> **Collected data**:
· · · ·

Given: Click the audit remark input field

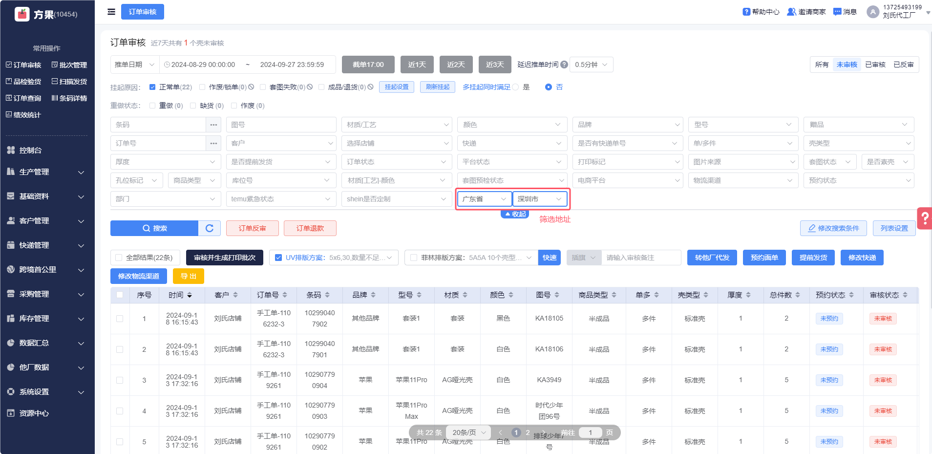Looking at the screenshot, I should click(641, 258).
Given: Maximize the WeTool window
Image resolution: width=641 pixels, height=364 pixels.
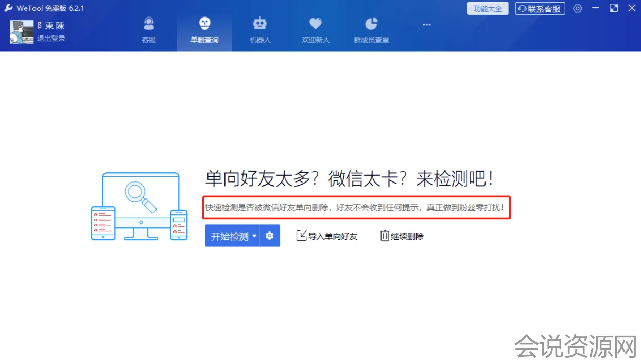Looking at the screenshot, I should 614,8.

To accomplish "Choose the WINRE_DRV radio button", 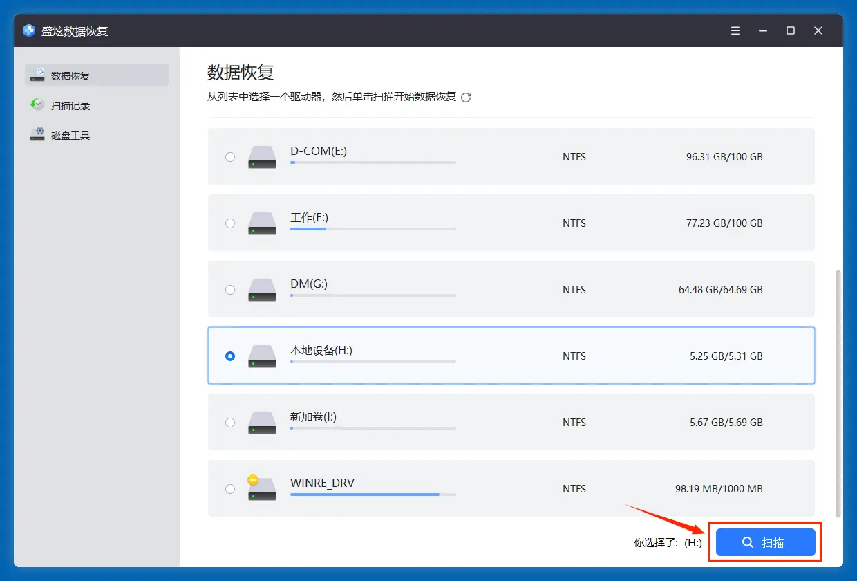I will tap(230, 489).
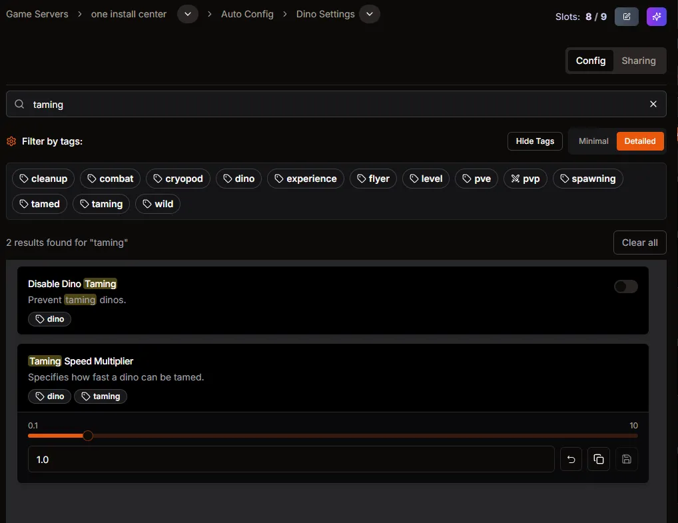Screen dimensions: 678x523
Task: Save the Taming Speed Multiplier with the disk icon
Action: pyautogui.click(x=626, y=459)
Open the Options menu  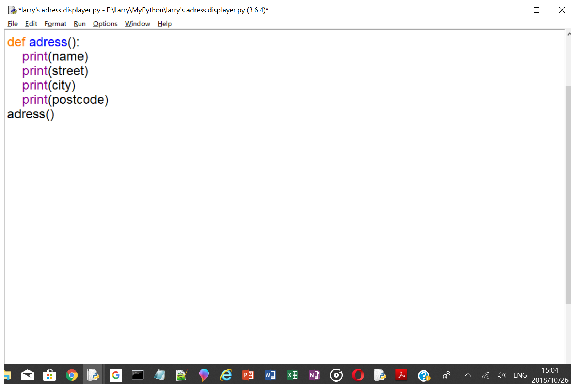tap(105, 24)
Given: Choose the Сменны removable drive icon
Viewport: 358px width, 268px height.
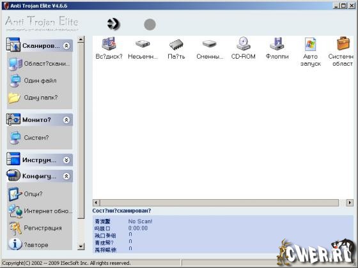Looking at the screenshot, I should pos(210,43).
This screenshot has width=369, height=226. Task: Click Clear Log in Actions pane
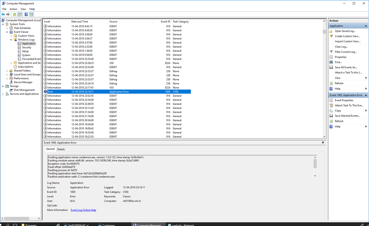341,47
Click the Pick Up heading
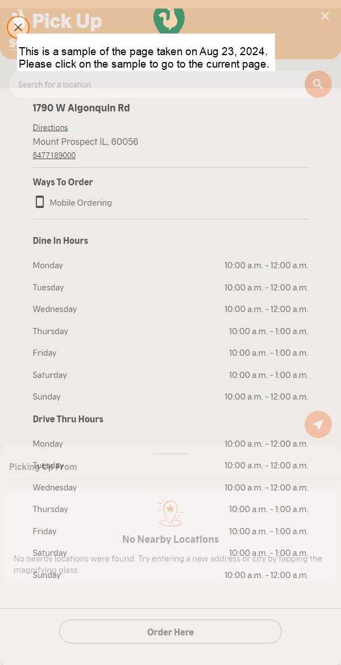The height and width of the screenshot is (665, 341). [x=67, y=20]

· · · ·

> **Exercise aim**:
The answer should consist only of the lines from the line with "Given: Choose the Сменны removable drive icon" through the last line of the data, repeated exactly; pictures stay out.

> **Solved exercise**:
Given: Choose the Сменны removable drive icon
Viewport: 358px width, 268px height.
Looking at the screenshot, I should pos(210,43).
This screenshot has width=369, height=226. Task: Click Clear Log in Actions pane
341,47
Click the Pick Up heading
The height and width of the screenshot is (665, 341). [x=67, y=20]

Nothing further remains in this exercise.